Every line with "preview" in it should be copied from the data.

**Dataset extract:**
────────

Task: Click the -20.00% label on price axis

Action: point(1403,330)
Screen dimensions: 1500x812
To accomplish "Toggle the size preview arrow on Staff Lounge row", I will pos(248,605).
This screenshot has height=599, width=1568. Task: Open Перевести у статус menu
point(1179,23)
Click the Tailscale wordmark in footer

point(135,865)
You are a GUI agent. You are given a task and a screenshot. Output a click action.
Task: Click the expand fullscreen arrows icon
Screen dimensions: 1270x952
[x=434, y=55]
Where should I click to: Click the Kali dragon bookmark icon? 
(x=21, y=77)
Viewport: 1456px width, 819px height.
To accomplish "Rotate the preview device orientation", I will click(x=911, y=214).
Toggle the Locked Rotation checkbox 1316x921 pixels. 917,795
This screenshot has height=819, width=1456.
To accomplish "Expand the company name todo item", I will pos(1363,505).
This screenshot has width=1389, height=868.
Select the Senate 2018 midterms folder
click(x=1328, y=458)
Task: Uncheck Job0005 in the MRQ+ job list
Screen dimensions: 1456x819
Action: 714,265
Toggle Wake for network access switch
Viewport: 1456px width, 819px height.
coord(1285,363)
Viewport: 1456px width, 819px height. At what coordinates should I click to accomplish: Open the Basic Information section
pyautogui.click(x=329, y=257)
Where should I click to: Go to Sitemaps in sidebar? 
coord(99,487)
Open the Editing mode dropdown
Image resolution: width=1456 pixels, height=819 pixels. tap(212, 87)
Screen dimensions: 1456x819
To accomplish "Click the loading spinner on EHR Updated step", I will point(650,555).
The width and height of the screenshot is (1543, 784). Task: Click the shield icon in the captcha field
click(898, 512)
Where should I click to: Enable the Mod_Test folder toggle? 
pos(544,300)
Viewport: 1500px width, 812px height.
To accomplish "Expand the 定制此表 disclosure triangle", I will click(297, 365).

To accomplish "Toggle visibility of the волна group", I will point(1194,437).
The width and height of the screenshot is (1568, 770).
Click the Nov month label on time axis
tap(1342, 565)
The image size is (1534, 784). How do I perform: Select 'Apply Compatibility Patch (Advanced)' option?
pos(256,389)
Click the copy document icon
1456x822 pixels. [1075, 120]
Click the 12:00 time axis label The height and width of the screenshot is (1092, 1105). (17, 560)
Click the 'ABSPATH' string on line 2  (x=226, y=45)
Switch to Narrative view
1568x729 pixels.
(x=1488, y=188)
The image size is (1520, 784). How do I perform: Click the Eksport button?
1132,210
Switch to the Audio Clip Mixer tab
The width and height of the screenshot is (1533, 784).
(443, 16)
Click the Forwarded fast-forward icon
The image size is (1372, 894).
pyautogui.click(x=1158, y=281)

────────

**Response below:**
To accomplish "Toggle the size preview arrow on Staff Lounge row", I will pos(248,605).
To accomplish "Rotate the preview device orientation", I will click(x=911, y=214).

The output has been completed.